◆ Task statement
The required output is every record, reproduced exactly.

(Saved entries)
------------------------------------------------------------------------
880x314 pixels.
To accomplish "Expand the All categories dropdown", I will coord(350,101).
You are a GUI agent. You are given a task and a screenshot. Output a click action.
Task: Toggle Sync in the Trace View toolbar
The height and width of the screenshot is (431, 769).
------------------------------------------------------------------------
◆ Solution for this problem
880x314 pixels.
To accomplish "Expand the All categories dropdown", I will coord(350,101).
You are a GUI agent. You are given a task and a screenshot. Output a click action.
Task: Toggle Sync in the Trace View toolbar
The height and width of the screenshot is (431, 769).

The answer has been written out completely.